SUMMARY Histamine H 2 ‐receptor antagonists are moderately effective in symptomatic treatment and healing of erosive oesophagitis, but they are not as effective as the proton pump inhibitor omeprazole. In some studies prokinetic agents seem to increase the effectiveness of H 2 ‐antagonists, but no study comparing the efficacy of omeprazole to H 2 ‐antagonists plus prokinetic agents has been performed. The purpose of this study was to compare the efficacy and tolerability of 20 mg omeprazole daily with 150 mg ranitidine b.d.s. plus the prokinetic agent 10 mg metoclopramide q.d.s. in patients with erosive oesophagitis. After both 4 and 8 weeks of treatment, omeprazole healed the mucosa in significantly more patients than did ranitidine plus metoclopramide.

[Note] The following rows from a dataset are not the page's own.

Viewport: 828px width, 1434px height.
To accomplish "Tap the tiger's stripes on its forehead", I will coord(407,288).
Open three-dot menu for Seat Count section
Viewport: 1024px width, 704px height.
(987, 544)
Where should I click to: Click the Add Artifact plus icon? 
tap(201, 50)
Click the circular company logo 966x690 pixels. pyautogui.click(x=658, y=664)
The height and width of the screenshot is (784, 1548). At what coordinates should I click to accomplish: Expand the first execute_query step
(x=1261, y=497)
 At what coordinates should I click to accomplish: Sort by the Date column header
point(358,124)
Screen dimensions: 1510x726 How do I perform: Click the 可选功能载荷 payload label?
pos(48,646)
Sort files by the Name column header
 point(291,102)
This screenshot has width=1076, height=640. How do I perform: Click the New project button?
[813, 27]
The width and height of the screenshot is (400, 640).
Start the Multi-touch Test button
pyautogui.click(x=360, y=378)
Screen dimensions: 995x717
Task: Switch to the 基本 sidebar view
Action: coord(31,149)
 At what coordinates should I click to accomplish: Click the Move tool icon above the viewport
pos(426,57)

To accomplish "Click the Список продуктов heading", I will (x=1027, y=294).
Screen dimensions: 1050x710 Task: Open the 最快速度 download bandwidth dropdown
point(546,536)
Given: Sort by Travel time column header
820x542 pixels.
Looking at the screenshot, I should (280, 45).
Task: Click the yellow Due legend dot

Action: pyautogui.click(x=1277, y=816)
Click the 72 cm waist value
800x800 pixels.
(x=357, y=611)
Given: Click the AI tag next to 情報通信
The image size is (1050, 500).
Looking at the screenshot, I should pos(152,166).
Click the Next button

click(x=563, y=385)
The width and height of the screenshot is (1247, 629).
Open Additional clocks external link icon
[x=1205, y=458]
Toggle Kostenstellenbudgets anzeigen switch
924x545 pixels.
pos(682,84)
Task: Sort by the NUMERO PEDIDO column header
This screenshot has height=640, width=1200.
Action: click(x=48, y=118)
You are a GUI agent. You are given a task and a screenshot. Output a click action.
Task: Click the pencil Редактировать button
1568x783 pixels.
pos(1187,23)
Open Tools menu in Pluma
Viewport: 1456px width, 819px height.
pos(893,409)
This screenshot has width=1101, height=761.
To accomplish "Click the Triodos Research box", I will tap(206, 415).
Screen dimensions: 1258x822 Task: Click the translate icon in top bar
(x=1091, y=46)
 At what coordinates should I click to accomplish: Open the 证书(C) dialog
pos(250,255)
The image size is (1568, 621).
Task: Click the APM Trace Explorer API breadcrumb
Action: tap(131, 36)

Omeprazole also provided significantly greater relief from daytime heartburn, nighttime heartburn, and acid regurgitation, and was associated with decreased concomitant antacid use. Although the overall incidence of adverse events was similar in the two treatment groups, a significantly higher number of treatment‐related adverse events and more treatment‐related withdrawals from the study occurred in the ranitidine plus metoclopramide treatment group. Omeprazole is more effective and better tolerated than the combination of standard dose ranitidine plus metoclopramide for patients with erosive oesophagitis.